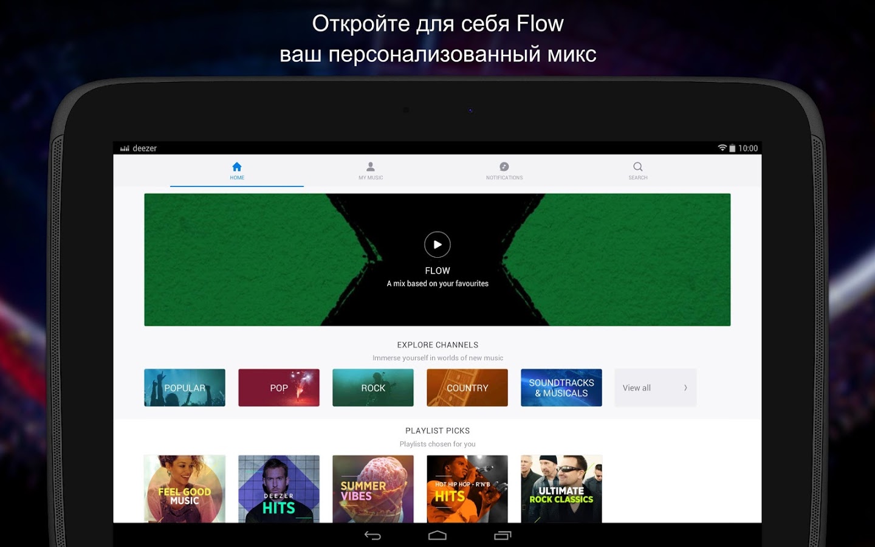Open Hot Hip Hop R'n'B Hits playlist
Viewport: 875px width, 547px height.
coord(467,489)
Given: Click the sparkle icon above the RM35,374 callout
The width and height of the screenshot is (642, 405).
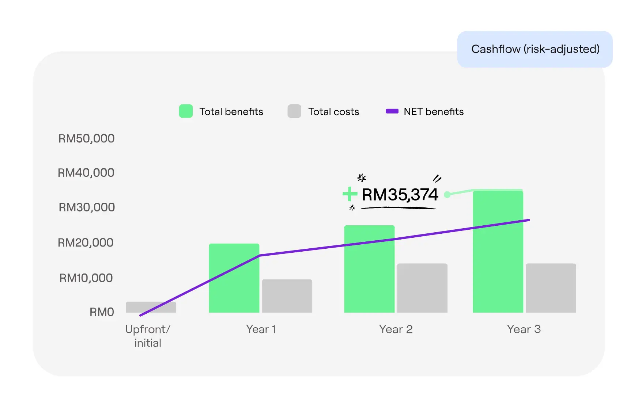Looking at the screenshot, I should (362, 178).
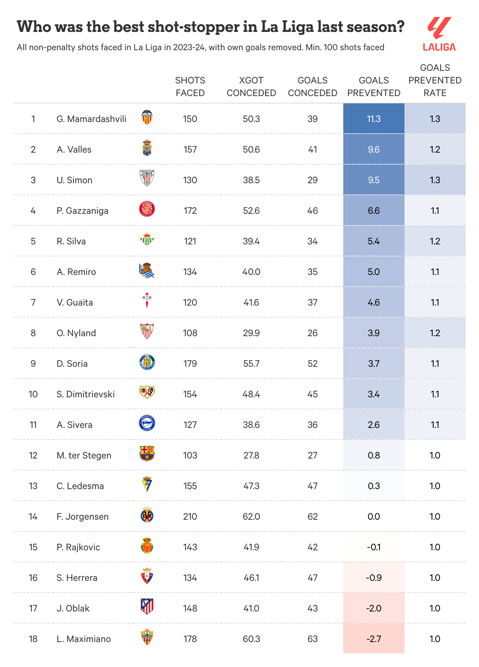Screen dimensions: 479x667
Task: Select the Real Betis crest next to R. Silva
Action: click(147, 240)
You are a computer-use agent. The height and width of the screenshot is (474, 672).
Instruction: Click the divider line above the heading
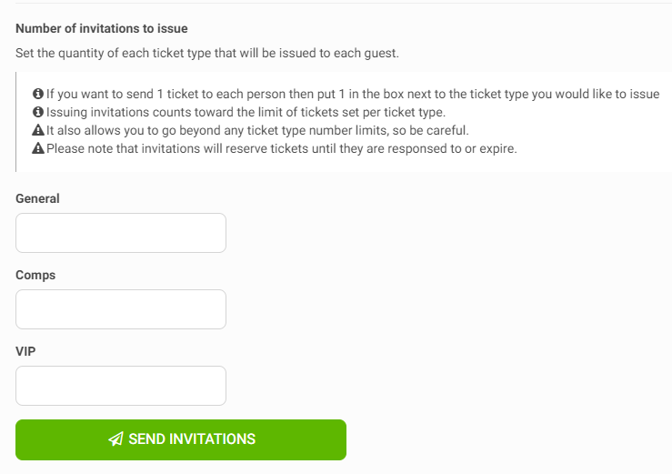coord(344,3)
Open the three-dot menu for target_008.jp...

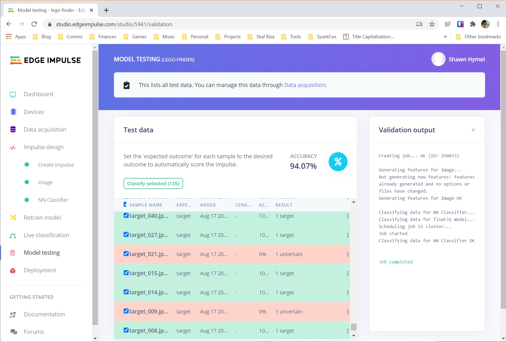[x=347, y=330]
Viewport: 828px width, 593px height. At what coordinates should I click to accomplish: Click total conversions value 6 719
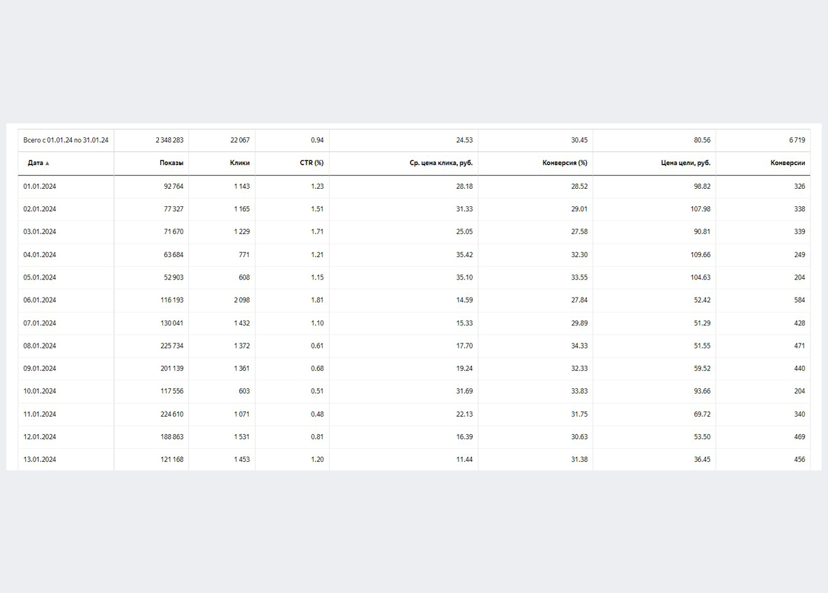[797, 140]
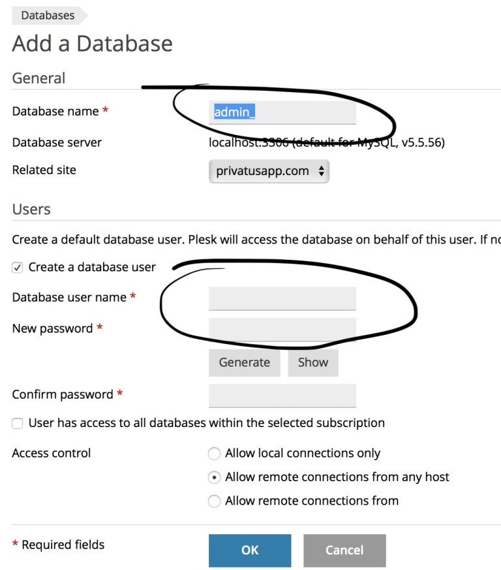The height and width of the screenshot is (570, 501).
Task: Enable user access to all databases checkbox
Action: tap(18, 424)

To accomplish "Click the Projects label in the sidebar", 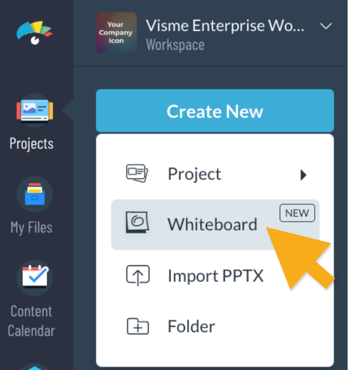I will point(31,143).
=-=-=-=-=
What to do:
Look above for the line with "Given: Click the" and the line with "You are a computer-use". Output those two and everything between them exactly, pictures excluded.

Answer for the task:
Given: Click the sparkle icon above the RM35,374 callout
The width and height of the screenshot is (642, 405).
Looking at the screenshot, I should (362, 178).
Screen dimensions: 479x667
Task: Select the Real Betis crest next to R. Silva
Action: click(147, 240)
You are a computer-use agent. The height and width of the screenshot is (474, 672).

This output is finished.